Which Story is Right. HRD Minister's or the Doctor's.

February 26, 2016 10:28
Which Story is Right. HRD Minister's or the Doctor's.

A written report filed by a doctor suggests she examined Rohith Vemula’s body minutes after he was discovered hanging on January 17 – a revelation that doesn't match the version recounted by HRD minister Smriti Irani in the Lok Sabha on Wednesday.

“Nobody allowed a doctor near this child, to revive this child, to take him to the hospital. Nobody allowed a doctor near him. The police has reported that not one attempt was made to take him to a doctor. Instead what was done was that his body was used as a political tool, hidden,” Irani had told the House on Wednesday during a debate on caste-based discrimination within the university.

But Rajasree Malpath, chief medic at the University of Hyderabad’s health centre, told The Telegraph on Thursday: “I reached the room where Vemula was found within five minutes of receiving an alert (around 7.30pm on January 17). His body was beyond revival.”

The body was “cold, stiff and rigid,” with signs of rigor mortis (a stiffening of the muscles and limbs within the body that begins about 2 hours after death), Malpath said.

“I examined the body for ten minutes and declared him dead,” Malpath, who has over 20 years’ expertise as a doctor and has in the past examined many suicide victims who had hanged themselves, told reporters in Hyderabad in the afternoon.

However, until late tonight, neither the Union government nor the HRD minister had responded to the revelation. HRD officials failed to reply to queries.

It is not clear whether or not Irani had planned to issue any clarification or back up her version with additional info throughout her debate in the Rajya Sabha. She could not complete her reply because the House was adjourned following an uproar over references to god Durga and Mahishasura.

Malpath’s report said she had received a call around 7.30pm on January 17 and reached the hostel wherever she found Vemula’s body placed on a cot. The report added  that pulse was not palpable, there have been no heart sounds and no respiration. Vemula was declared dead around 7.40pm.

“On 17th Jan, around 7:30 pm I received a call. I reached there (Rohith’s room) within a few mins. My procedure started right when I received call, I followed protocol, but he was dead,” Malpath told ANI.

“Police came after 15-20 mins.
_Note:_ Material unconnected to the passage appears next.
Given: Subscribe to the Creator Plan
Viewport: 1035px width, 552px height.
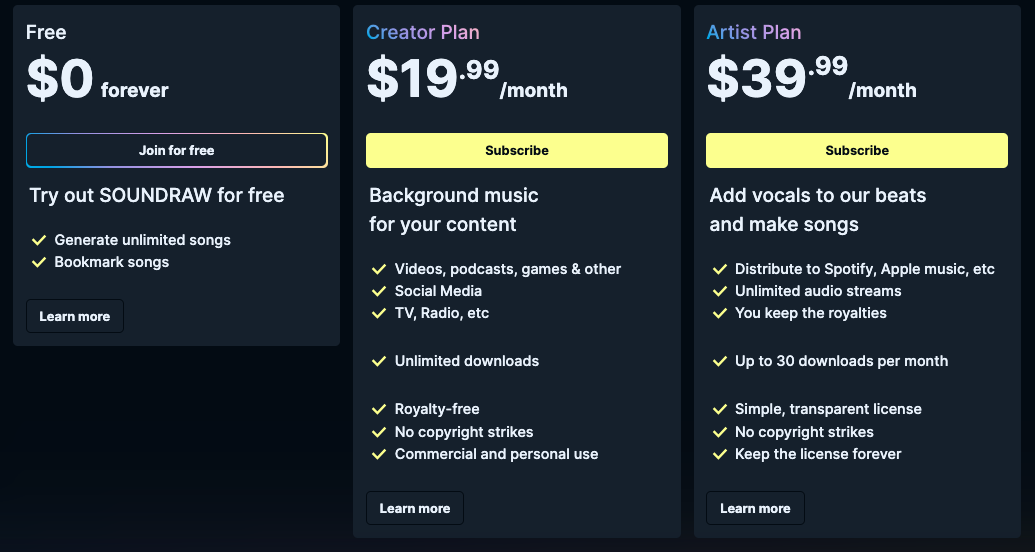Looking at the screenshot, I should (516, 151).
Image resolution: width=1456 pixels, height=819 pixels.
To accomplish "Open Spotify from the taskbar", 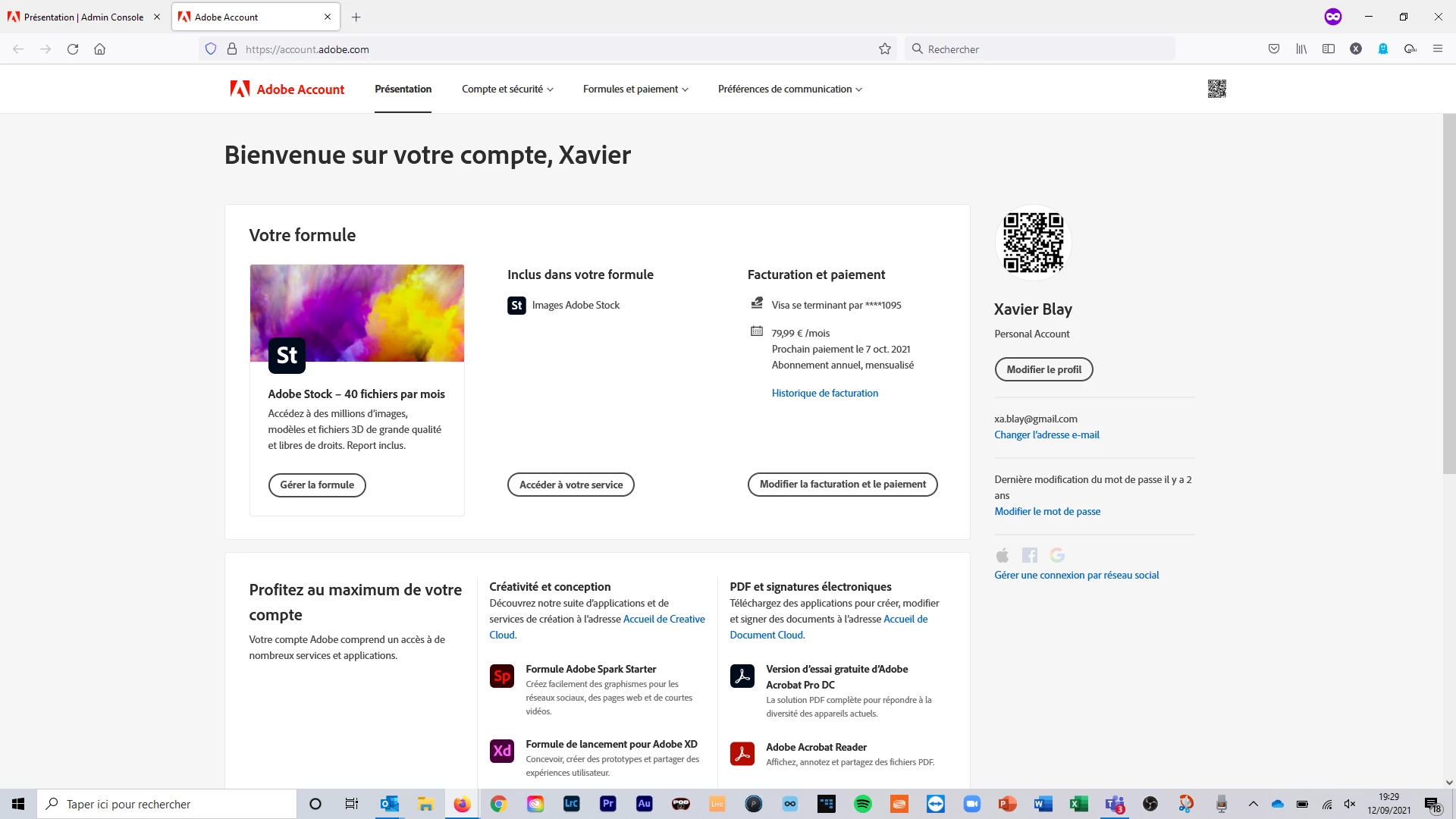I will tap(862, 804).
My role started around 7:30 in the evening, can’t say what happened before that,” she added.

Later, the autopsy report place the time of death between 1pm and 3pm. In line with the police, the closest control room received calls from friends of Rohith shortly after 7.15pm

Zikrullah Nisha, a student, posted on Facebook: “I was the person who called the health centre immediately after learning that Rohith had hanged himself in the hostel. within five minutes, Dr Rajshree reached the spot, checked the pulse and declared him dead.”

Against the background of the versions of the doctor and therefore the students, it's not clear whether or not Irani meant Rohith was found hanging in the afternoon, however the data was deliberately kept under covers till 7.20pm. If that was indeed what the minister had meant, no proof had been made public to support such a hypothesis until late tonight.

Irani had additionally told the Lok Sabha: “No police was allowed till 6.30 next morning, it is not me but the Telangana police saying this.”

Malpath, the doctor, said: “The police arrived at the hostel within 15 to 30 minutes – students and police requested me to remain on and i remained there until nearly midnight.”

Irani’s statement suggests she could have been relating the time the police were “allowed” to do something, not the time they arrived. If Irani meant the police were not allowed access to the body, that does not match what the students, Malpath and a senior officer have said.

If the minister meant the police weren't allowed to require the body for post-mortem at midnight, a minimum of one student and police sources verified her version, however with the rider that the target was to remove the stress on the field.

Kartikeya, the deputy commissioner of police who is in charge of the investigation, said the police had reached within minutes after receiving a call, but there was an obstruction when they wanted to shift the body for the autopsy.

“The police had reached in the evening itself, and wanted to shift (Vemula’s) body to the hospital for post-mortem, but students obstructed (us) for some time,” Kartikeya said over the phone.

Vemula, a PhD scholar, and 4 alternative Dalit students had been punished  by the university for allegedly assaulting a pacesetter of the Akhil Bharatiya Vidyarthi Parishad, the students’ wing of the RSS.